◆ **AIM OF THE EXERCISE**
What you return must match the records exactly.

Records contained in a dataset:
>>>>>

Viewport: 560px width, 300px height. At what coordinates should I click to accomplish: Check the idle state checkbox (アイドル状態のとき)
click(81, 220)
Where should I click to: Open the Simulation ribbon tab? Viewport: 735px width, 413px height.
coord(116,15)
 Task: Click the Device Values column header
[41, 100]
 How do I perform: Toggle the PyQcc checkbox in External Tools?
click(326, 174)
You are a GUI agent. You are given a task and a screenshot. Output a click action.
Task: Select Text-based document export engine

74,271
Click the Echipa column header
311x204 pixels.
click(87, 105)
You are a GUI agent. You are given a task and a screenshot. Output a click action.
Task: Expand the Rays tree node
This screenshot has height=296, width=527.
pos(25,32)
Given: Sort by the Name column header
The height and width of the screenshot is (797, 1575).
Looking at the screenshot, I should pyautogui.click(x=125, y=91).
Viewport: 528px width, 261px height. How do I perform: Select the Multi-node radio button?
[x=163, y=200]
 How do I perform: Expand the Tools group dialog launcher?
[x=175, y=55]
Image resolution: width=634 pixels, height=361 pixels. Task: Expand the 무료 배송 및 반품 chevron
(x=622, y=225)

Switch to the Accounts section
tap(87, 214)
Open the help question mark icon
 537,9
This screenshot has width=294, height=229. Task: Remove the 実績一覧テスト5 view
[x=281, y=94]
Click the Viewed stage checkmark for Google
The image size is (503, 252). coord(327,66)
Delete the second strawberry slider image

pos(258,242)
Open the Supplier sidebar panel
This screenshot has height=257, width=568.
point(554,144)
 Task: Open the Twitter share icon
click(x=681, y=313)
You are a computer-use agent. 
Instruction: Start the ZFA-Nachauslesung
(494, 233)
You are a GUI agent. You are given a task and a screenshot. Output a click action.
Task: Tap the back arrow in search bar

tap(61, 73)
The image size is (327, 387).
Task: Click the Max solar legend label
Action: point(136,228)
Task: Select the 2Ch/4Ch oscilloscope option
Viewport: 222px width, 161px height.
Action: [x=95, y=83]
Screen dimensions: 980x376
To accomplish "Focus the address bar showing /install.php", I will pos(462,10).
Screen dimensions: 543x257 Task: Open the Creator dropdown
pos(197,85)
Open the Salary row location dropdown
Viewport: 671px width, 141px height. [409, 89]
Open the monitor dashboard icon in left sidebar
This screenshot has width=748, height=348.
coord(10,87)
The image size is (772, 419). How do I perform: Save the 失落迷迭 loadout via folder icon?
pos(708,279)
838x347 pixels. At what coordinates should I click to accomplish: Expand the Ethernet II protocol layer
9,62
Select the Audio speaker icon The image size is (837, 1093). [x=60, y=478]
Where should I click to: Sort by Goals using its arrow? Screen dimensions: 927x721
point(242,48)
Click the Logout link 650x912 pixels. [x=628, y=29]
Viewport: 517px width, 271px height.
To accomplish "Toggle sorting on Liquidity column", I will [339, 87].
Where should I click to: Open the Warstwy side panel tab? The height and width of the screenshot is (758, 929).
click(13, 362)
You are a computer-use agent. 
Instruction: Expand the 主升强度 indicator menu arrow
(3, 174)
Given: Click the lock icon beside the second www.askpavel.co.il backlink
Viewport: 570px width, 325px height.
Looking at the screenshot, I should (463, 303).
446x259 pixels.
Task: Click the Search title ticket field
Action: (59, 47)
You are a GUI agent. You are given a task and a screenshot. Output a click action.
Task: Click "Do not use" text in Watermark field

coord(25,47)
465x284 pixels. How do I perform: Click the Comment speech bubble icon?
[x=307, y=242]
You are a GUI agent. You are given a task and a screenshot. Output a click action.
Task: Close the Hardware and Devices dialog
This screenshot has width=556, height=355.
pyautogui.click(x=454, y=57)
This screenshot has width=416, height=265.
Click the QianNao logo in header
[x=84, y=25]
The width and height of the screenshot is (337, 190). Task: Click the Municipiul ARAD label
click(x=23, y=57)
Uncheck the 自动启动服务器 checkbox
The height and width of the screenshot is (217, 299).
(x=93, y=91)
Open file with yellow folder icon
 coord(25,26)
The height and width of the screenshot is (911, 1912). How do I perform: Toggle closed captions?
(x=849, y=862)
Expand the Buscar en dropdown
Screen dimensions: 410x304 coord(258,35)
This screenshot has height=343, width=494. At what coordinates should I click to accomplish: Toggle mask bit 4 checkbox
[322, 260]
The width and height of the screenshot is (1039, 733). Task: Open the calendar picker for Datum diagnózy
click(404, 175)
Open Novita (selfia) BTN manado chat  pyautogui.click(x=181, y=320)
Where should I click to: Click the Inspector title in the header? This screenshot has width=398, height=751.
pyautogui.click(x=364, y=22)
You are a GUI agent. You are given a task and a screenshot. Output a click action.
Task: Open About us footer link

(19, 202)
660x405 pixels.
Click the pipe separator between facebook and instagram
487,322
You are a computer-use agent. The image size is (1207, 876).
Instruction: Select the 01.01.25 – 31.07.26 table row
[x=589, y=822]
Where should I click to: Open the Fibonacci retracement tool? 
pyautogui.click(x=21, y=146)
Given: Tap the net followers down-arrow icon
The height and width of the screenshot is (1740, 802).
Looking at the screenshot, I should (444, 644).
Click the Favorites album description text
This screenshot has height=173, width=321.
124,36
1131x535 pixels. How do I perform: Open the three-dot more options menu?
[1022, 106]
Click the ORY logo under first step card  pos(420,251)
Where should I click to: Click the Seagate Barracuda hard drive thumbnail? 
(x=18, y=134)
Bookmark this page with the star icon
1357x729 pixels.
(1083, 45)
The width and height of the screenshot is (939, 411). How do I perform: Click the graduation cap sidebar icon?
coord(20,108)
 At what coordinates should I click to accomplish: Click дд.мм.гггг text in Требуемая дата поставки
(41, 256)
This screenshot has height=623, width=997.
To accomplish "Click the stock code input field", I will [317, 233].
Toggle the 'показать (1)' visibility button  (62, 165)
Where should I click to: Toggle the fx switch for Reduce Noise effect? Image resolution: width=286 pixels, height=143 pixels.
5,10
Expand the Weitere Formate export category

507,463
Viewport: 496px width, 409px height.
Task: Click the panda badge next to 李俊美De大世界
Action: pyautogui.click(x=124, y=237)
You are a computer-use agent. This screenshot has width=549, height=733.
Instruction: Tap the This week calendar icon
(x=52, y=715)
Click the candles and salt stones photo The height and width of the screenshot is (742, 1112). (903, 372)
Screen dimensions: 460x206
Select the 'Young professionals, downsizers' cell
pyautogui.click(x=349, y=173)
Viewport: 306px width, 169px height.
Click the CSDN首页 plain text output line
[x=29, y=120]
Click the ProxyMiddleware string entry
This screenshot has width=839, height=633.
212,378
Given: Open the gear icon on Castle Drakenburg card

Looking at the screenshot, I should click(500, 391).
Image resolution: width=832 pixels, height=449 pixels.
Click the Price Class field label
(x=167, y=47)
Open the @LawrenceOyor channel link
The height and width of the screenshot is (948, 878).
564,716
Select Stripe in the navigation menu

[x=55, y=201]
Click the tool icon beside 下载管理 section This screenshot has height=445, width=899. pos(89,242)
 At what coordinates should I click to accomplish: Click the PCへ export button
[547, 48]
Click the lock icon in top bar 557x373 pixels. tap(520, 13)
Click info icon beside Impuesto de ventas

<<<<<

◆ **ANSWER BOX**
Viewport: 560px width, 300px height. At what coordinates should I click to accomplish: Check the idle state checkbox (アイドル状態のとき)
click(81, 220)
Where should I click to: Open the Simulation ribbon tab? Viewport: 735px width, 413px height.
coord(116,15)
 Task: Click the Device Values column header
[41, 100]
 How do I perform: Toggle the PyQcc checkbox in External Tools?
click(326, 174)
You are a GUI agent. You are given a task and a screenshot. Output a click action.
Task: Select Text-based document export engine

74,271
Click the Echipa column header
311x204 pixels.
click(87, 105)
You are a GUI agent. You are given a task and a screenshot. Output a click action.
Task: Expand the Rays tree node
This screenshot has height=296, width=527.
pos(25,32)
Given: Sort by the Name column header
The height and width of the screenshot is (797, 1575).
Looking at the screenshot, I should pyautogui.click(x=125, y=91).
Viewport: 528px width, 261px height. How do I perform: Select the Multi-node radio button?
[x=163, y=200]
 How do I perform: Expand the Tools group dialog launcher?
[x=175, y=55]
Image resolution: width=634 pixels, height=361 pixels. Task: Expand the 무료 배송 및 반품 chevron
(x=622, y=225)

Switch to the Accounts section
tap(87, 214)
Open the help question mark icon
 537,9
This screenshot has width=294, height=229. Task: Remove the 実績一覧テスト5 view
[x=281, y=94]
Click the Viewed stage checkmark for Google
The image size is (503, 252). coord(327,66)
Delete the second strawberry slider image

pos(258,242)
Open the Supplier sidebar panel
This screenshot has height=257, width=568.
point(554,144)
 Task: Open the Twitter share icon
click(x=681, y=313)
You are a computer-use agent. 
Instruction: Start the ZFA-Nachauslesung
(494, 233)
You are a GUI agent. You are given a task and a screenshot. Output a click action.
Task: Tap the back arrow in search bar

tap(61, 73)
The image size is (327, 387).
Task: Click the Max solar legend label
Action: point(136,228)
Task: Select the 2Ch/4Ch oscilloscope option
Viewport: 222px width, 161px height.
Action: [x=95, y=83]
Screen dimensions: 980x376
To accomplish "Focus the address bar showing /install.php", I will pos(462,10).
Screen dimensions: 543x257 Task: Open the Creator dropdown
pos(197,85)
Open the Salary row location dropdown
Viewport: 671px width, 141px height. [409, 89]
Open the monitor dashboard icon in left sidebar
This screenshot has width=748, height=348.
coord(10,87)
The image size is (772, 419). How do I perform: Save the 失落迷迭 loadout via folder icon?
pos(708,279)
838x347 pixels. At what coordinates should I click to accomplish: Expand the Ethernet II protocol layer
9,62
Select the Audio speaker icon The image size is (837, 1093). [x=60, y=478]
Where should I click to: Sort by Goals using its arrow? Screen dimensions: 927x721
point(242,48)
Click the Logout link 650x912 pixels. [x=628, y=29]
Viewport: 517px width, 271px height.
To accomplish "Toggle sorting on Liquidity column", I will [339, 87].
Where should I click to: Open the Warstwy side panel tab? The height and width of the screenshot is (758, 929).
click(13, 362)
You are a computer-use agent. 
Instruction: Expand the 主升强度 indicator menu arrow
(3, 174)
Given: Click the lock icon beside the second www.askpavel.co.il backlink
Viewport: 570px width, 325px height.
Looking at the screenshot, I should (463, 303).
446x259 pixels.
Task: Click the Search title ticket field
Action: (59, 47)
You are a GUI agent. You are given a task and a screenshot. Output a click action.
Task: Click "Do not use" text in Watermark field

coord(25,47)
465x284 pixels. How do I perform: Click the Comment speech bubble icon?
[x=307, y=242]
You are a GUI agent. You are given a task and a screenshot. Output a click action.
Task: Close the Hardware and Devices dialog
This screenshot has width=556, height=355.
pyautogui.click(x=454, y=57)
This screenshot has width=416, height=265.
Click the QianNao logo in header
[x=84, y=25]
The width and height of the screenshot is (337, 190). Task: Click the Municipiul ARAD label
click(x=23, y=57)
Uncheck the 自动启动服务器 checkbox
The height and width of the screenshot is (217, 299).
(x=93, y=91)
Open file with yellow folder icon
 coord(25,26)
The height and width of the screenshot is (911, 1912). How do I perform: Toggle closed captions?
(x=849, y=862)
Expand the Buscar en dropdown
Screen dimensions: 410x304 coord(258,35)
This screenshot has height=343, width=494. At what coordinates should I click to accomplish: Toggle mask bit 4 checkbox
[322, 260]
The width and height of the screenshot is (1039, 733). Task: Open the calendar picker for Datum diagnózy
click(404, 175)
Open Novita (selfia) BTN manado chat  pyautogui.click(x=181, y=320)
Where should I click to: Click the Inspector title in the header? This screenshot has width=398, height=751.
pyautogui.click(x=364, y=22)
You are a GUI agent. You are given a task and a screenshot. Output a click action.
Task: Open About us footer link

(19, 202)
660x405 pixels.
Click the pipe separator between facebook and instagram
487,322
You are a computer-use agent. The image size is (1207, 876).
Instruction: Select the 01.01.25 – 31.07.26 table row
[x=589, y=822]
Where should I click to: Open the Fibonacci retracement tool? 
pyautogui.click(x=21, y=146)
Given: Tap the net followers down-arrow icon
The height and width of the screenshot is (1740, 802).
Looking at the screenshot, I should (444, 644).
Click the Favorites album description text
This screenshot has height=173, width=321.
124,36
1131x535 pixels. How do I perform: Open the three-dot more options menu?
[1022, 106]
Click the ORY logo under first step card  pos(420,251)
Where should I click to: Click the Seagate Barracuda hard drive thumbnail? 
(x=18, y=134)
Bookmark this page with the star icon
1357x729 pixels.
(1083, 45)
The width and height of the screenshot is (939, 411). How do I perform: Click the graduation cap sidebar icon?
coord(20,108)
 At what coordinates should I click to accomplish: Click дд.мм.гггг text in Требуемая дата поставки
(41, 256)
This screenshot has height=623, width=997.
To accomplish "Click the stock code input field", I will [317, 233].
Toggle the 'показать (1)' visibility button  (62, 165)
Where should I click to: Toggle the fx switch for Reduce Noise effect? Image resolution: width=286 pixels, height=143 pixels.
5,10
Expand the Weitere Formate export category

507,463
Viewport: 496px width, 409px height.
Task: Click the panda badge next to 李俊美De大世界
Action: pyautogui.click(x=124, y=237)
You are a computer-use agent. This screenshot has width=549, height=733.
Instruction: Tap the This week calendar icon
(x=52, y=715)
Click the candles and salt stones photo The height and width of the screenshot is (742, 1112). (903, 372)
Screen dimensions: 460x206
Select the 'Young professionals, downsizers' cell
pyautogui.click(x=349, y=173)
Viewport: 306px width, 169px height.
Click the CSDN首页 plain text output line
[x=29, y=120]
Click the ProxyMiddleware string entry
This screenshot has width=839, height=633.
212,378
Given: Open the gear icon on Castle Drakenburg card

Looking at the screenshot, I should click(500, 391).
Image resolution: width=832 pixels, height=449 pixels.
Click the Price Class field label
(x=167, y=47)
Open the @LawrenceOyor channel link
The height and width of the screenshot is (948, 878).
564,716
Select Stripe in the navigation menu

[x=55, y=201]
Click the tool icon beside 下载管理 section This screenshot has height=445, width=899. pos(89,242)
 At what coordinates should I click to accomplish: Click the PCへ export button
[547, 48]
Click the lock icon in top bar 557x373 pixels. tap(520, 13)
Click info icon beside Impuesto de ventas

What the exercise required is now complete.